If before I wrote about the calls I’ve started making to my grandma since the beginning of the isolation, today I want to talk about the calls I’ve stopped making to my mum – because of the calls she has been giving to others.
Hold on, I’ll explain.
My mother is a doctor. Palliativist. She works in a public hospital in São Paulo. And during this pandemic, she was given the mission to call the families of patients in the ICU by Covid-19 to give them daily updates of how their loved ones are doing. And I think it’s incredible the way my mum manages to be a “bridge” for the affections between the “inside” and “outside” world in these isolation times.

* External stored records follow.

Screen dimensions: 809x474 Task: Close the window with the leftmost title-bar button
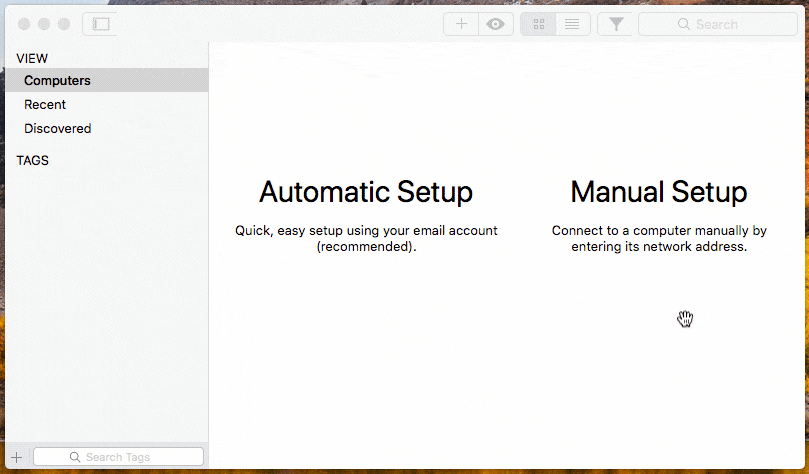[24, 24]
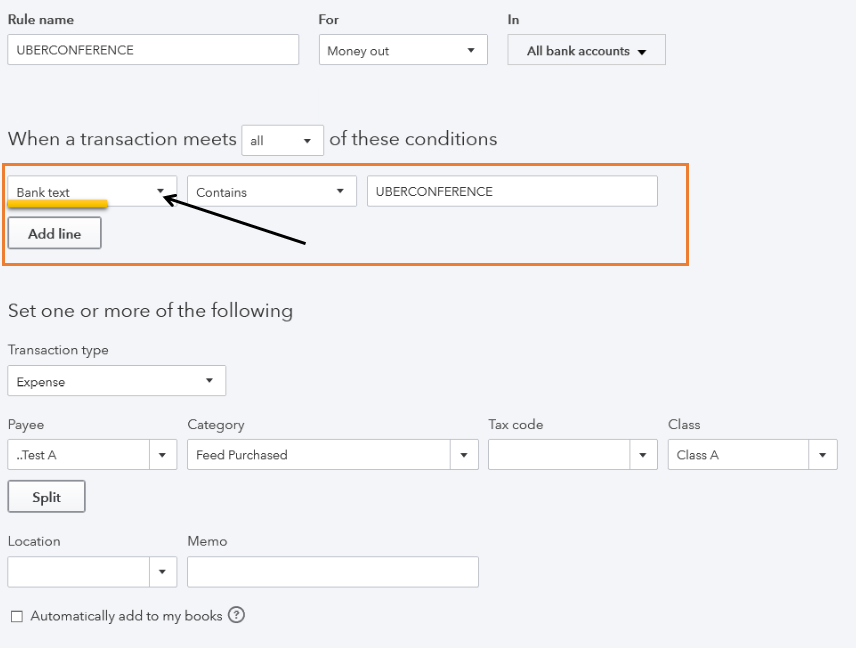
Task: Click the Rule name text field
Action: [x=153, y=50]
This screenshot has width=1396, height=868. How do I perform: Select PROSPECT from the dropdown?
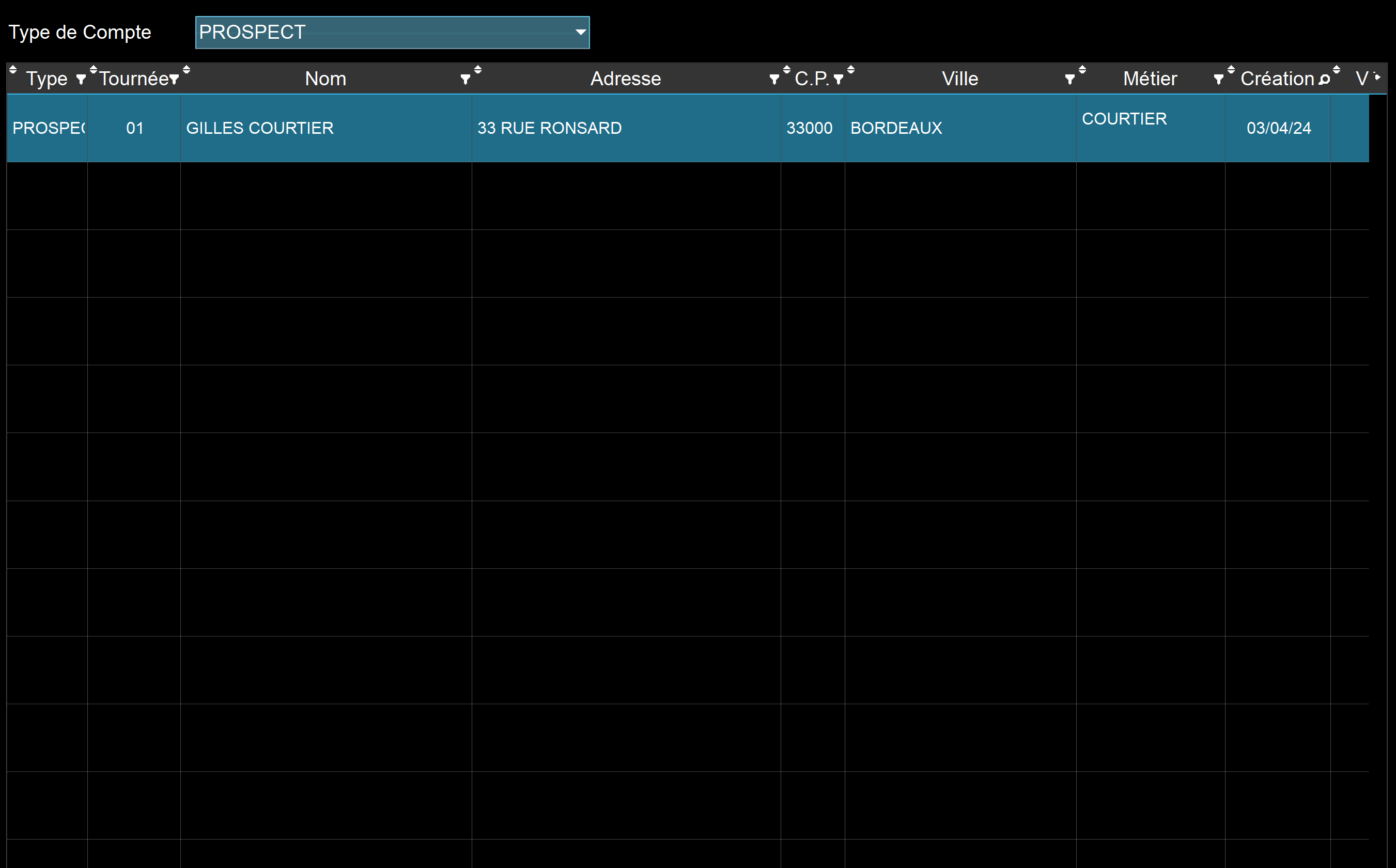point(391,31)
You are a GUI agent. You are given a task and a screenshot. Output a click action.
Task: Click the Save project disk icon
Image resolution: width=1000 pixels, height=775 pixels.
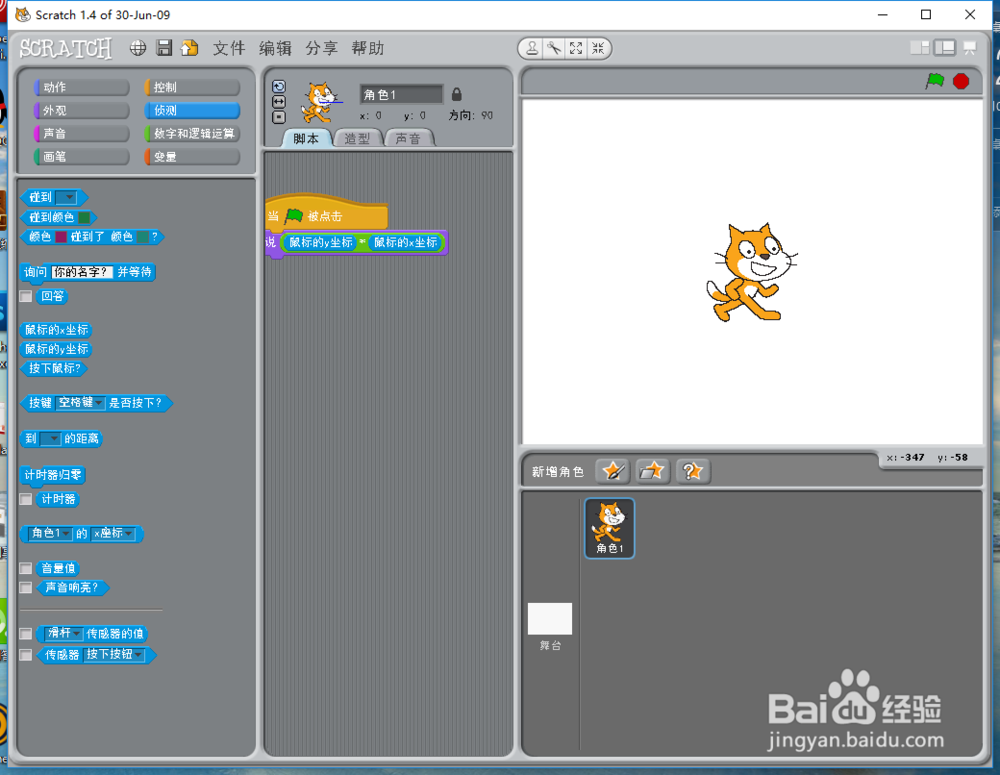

I decided to talk about something as personal as my relationship with my mum here because much of what this project is and the idea to look at Latin America with attention and affection comes from watching my mother’s attentive and affectionate approach to her work. And in these times when the Brazilian president cowardly says “so what?” about the numbers of deaths by coronavirus in the country, it is the care and attention that she dedicates to others that are serving me as a refuge.
My mum and I are not speaking as often as we used to – or maybe that is my impression since time does not make so much sense anymore. When I call in the morning, she’s ready to go to work. “Hi sweetie, I have to chat quickly because I have to be in the hospital soon.” And at night, I see she’s exhausted. Her physiognomy has changed. Her voice has changed. It’s almost as if I can see the weight of the world she’s carrying on her back.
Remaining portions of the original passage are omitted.